### Data entries
++++++
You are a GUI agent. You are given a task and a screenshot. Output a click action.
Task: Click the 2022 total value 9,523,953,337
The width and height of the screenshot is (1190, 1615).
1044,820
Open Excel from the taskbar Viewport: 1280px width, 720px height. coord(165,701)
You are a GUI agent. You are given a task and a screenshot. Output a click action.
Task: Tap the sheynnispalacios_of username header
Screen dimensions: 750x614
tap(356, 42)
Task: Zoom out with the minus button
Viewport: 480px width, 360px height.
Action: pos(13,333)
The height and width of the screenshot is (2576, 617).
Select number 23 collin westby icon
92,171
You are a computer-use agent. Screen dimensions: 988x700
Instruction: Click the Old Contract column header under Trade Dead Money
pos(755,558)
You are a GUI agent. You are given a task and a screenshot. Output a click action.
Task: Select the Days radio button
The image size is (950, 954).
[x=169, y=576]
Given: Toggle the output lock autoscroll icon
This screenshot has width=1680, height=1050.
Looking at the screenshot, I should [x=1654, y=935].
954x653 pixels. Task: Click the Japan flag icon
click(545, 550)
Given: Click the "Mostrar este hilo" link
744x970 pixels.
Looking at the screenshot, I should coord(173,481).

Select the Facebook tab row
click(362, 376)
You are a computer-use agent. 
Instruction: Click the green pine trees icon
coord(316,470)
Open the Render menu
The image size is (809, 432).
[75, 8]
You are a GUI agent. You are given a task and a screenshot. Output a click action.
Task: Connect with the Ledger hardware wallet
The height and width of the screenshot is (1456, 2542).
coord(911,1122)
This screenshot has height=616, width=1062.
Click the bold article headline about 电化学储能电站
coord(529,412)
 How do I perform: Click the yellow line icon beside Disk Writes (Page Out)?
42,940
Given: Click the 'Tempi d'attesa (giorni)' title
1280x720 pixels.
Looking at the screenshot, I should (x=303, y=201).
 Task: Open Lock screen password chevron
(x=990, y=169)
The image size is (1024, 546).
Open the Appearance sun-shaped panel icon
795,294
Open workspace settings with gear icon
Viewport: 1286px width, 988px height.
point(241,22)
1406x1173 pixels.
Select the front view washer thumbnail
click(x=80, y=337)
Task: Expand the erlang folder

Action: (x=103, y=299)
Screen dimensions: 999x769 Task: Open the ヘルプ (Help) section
++++++
### Problem requirements
Your answer should be the full set of records, printed exactly.

### Result of this task
You are a GUI agent. You are given a task and a screenshot. Output a click action.
Task: Click the 2022 total value 9,523,953,337
The width and height of the screenshot is (1190, 1615).
1044,820
Open Excel from the taskbar Viewport: 1280px width, 720px height. coord(165,701)
You are a GUI agent. You are given a task and a screenshot. Output a click action.
Task: Tap the sheynnispalacios_of username header
Screen dimensions: 750x614
tap(356, 42)
Task: Zoom out with the minus button
Viewport: 480px width, 360px height.
Action: pos(13,333)
The height and width of the screenshot is (2576, 617).
Select number 23 collin westby icon
92,171
You are a computer-use agent. Screen dimensions: 988x700
Instruction: Click the Old Contract column header under Trade Dead Money
pos(755,558)
You are a GUI agent. You are given a task and a screenshot. Output a click action.
Task: Select the Days radio button
The image size is (950, 954).
[x=169, y=576]
Given: Toggle the output lock autoscroll icon
This screenshot has width=1680, height=1050.
Looking at the screenshot, I should [x=1654, y=935].
954x653 pixels. Task: Click the Japan flag icon
click(545, 550)
Given: Click the "Mostrar este hilo" link
744x970 pixels.
Looking at the screenshot, I should coord(173,481).

Select the Facebook tab row
click(362, 376)
You are a computer-use agent. 
Instruction: Click the green pine trees icon
coord(316,470)
Open the Render menu
The image size is (809, 432).
[75, 8]
You are a GUI agent. You are given a task and a screenshot. Output a click action.
Task: Connect with the Ledger hardware wallet
The height and width of the screenshot is (1456, 2542).
coord(911,1122)
This screenshot has height=616, width=1062.
Click the bold article headline about 电化学储能电站
coord(529,412)
 How do I perform: Click the yellow line icon beside Disk Writes (Page Out)?
42,940
Given: Click the 'Tempi d'attesa (giorni)' title
1280x720 pixels.
Looking at the screenshot, I should (x=303, y=201).
 Task: Open Lock screen password chevron
(x=990, y=169)
The image size is (1024, 546).
Open the Appearance sun-shaped panel icon
795,294
Open workspace settings with gear icon
Viewport: 1286px width, 988px height.
point(241,22)
1406x1173 pixels.
Select the front view washer thumbnail
click(x=80, y=337)
Task: Expand the erlang folder

Action: (x=103, y=299)
Screen dimensions: 999x769 Task: Open the ヘルプ (Help) section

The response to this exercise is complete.